(Source data)
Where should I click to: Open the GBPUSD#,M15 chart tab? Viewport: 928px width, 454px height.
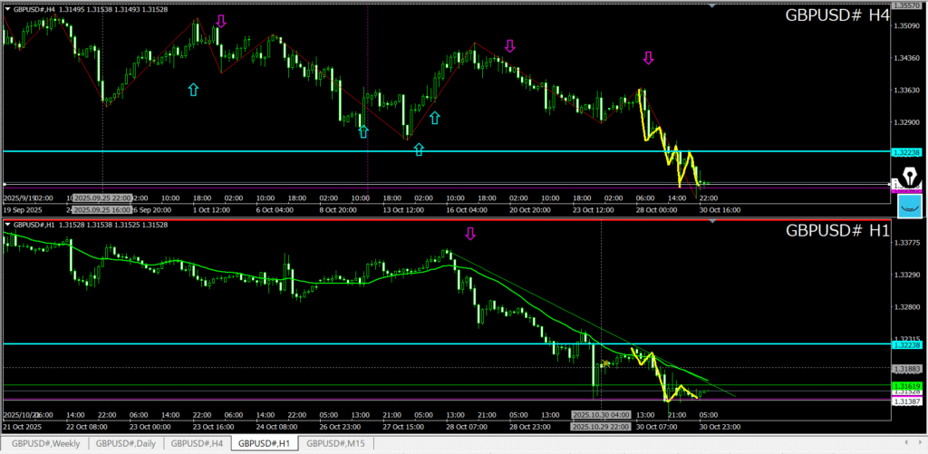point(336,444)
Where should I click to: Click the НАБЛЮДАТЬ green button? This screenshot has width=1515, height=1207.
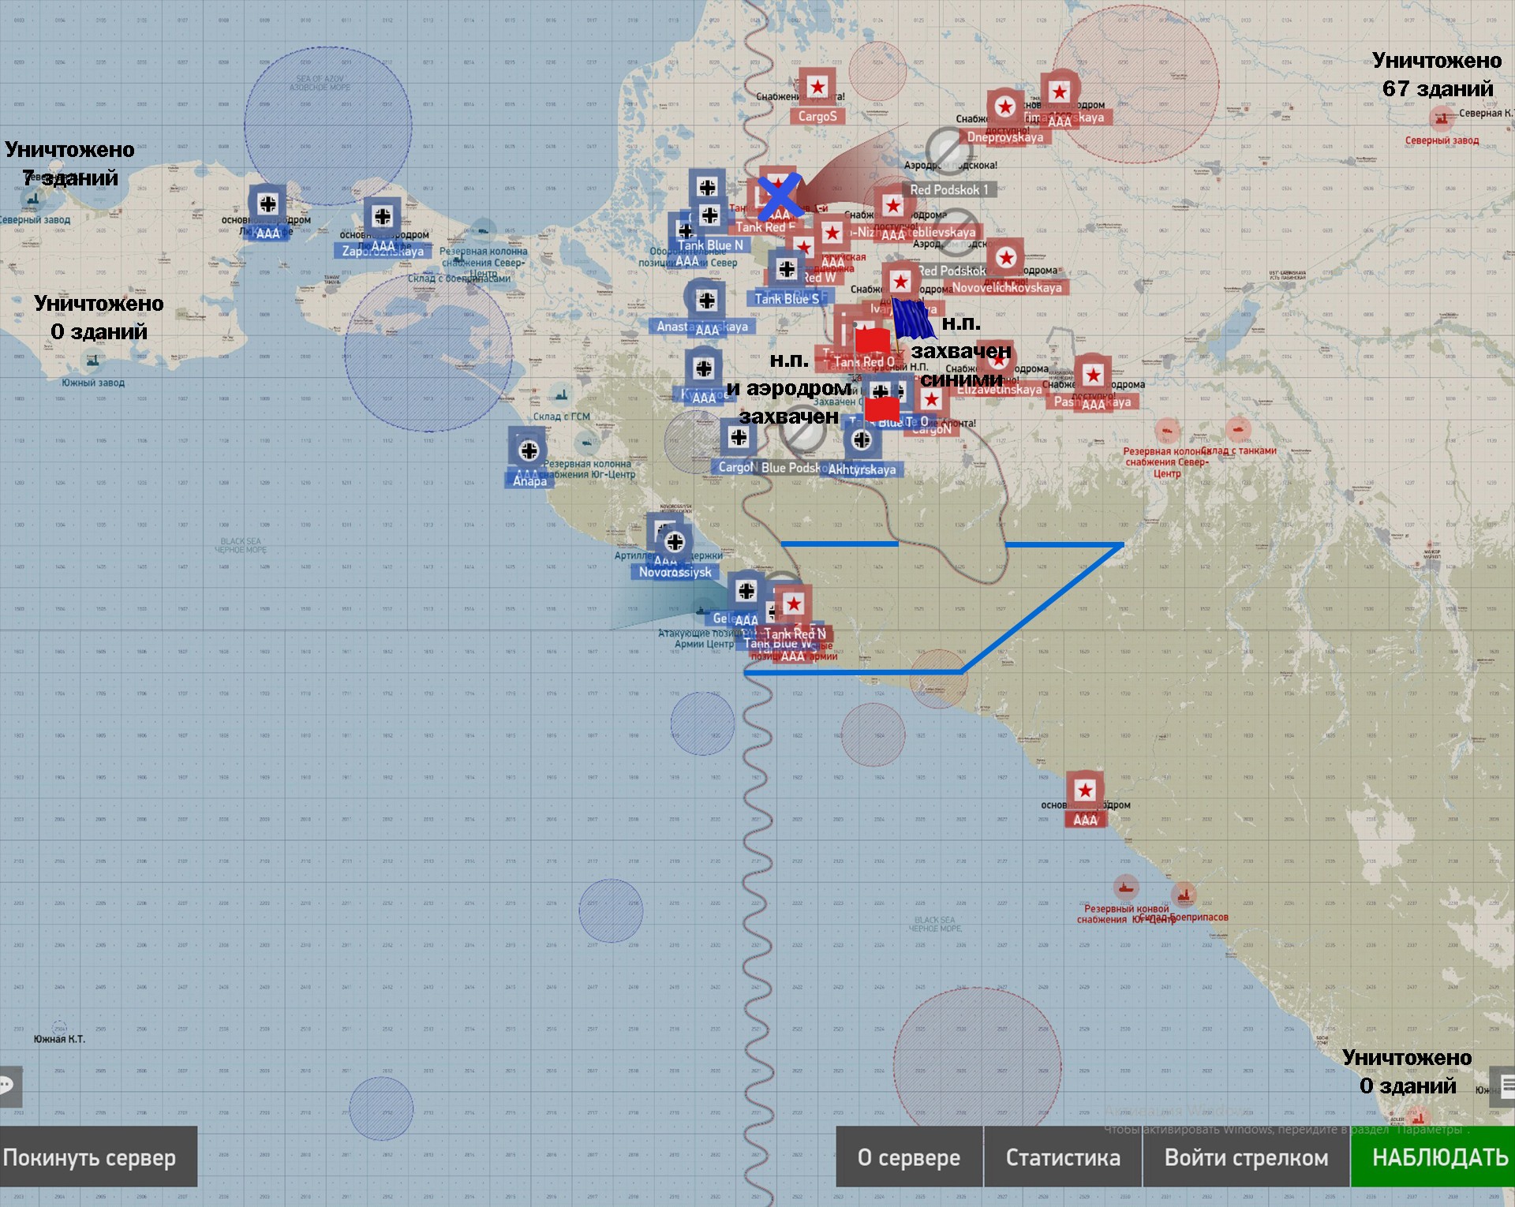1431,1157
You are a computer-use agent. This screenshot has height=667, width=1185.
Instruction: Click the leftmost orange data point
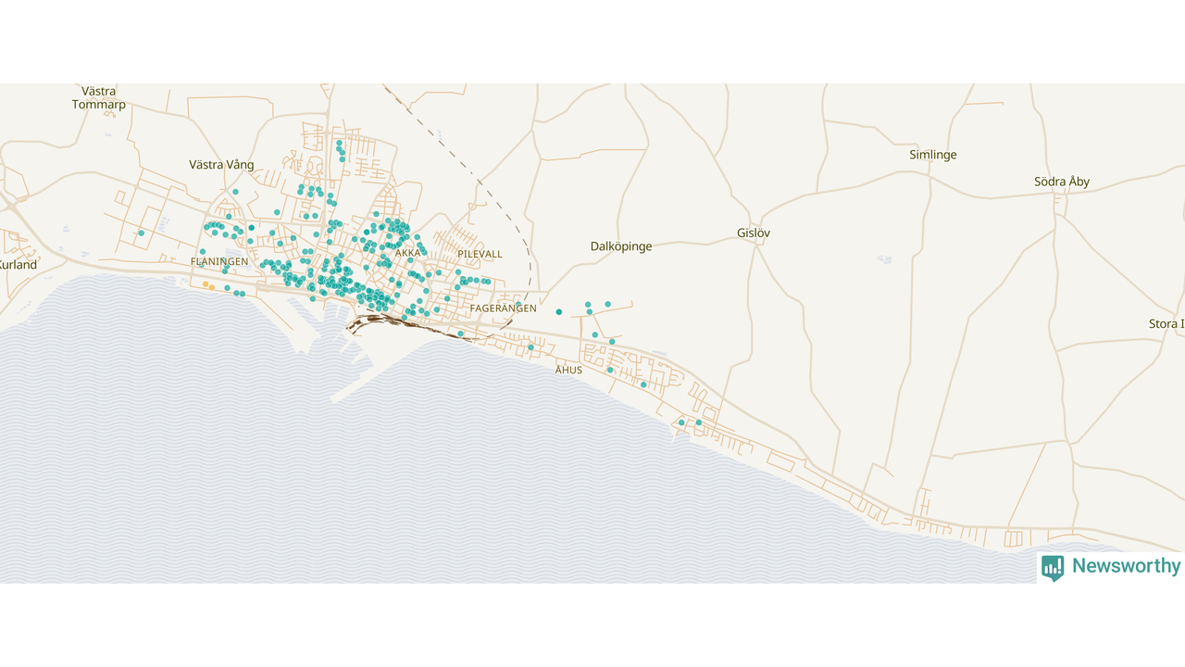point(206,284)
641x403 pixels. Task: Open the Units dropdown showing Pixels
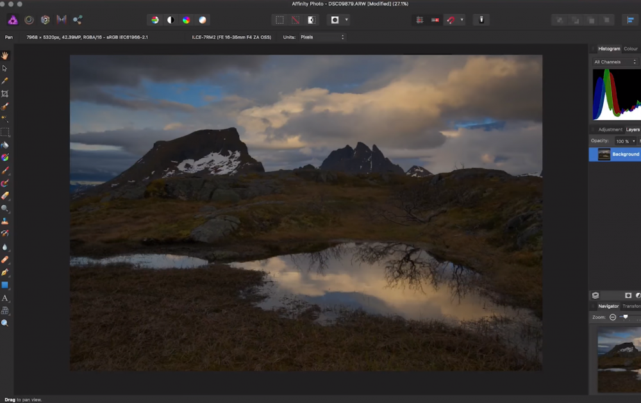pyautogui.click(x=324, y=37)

(Aim)
Extract every line of the records that contains the string "Open", matching case.

(Response)
Where should I click to: Open the GBPUSD#,M15 chart tab? Viewport: 928px width, 454px height.
641x403 pixels. Task: Open the Units dropdown showing Pixels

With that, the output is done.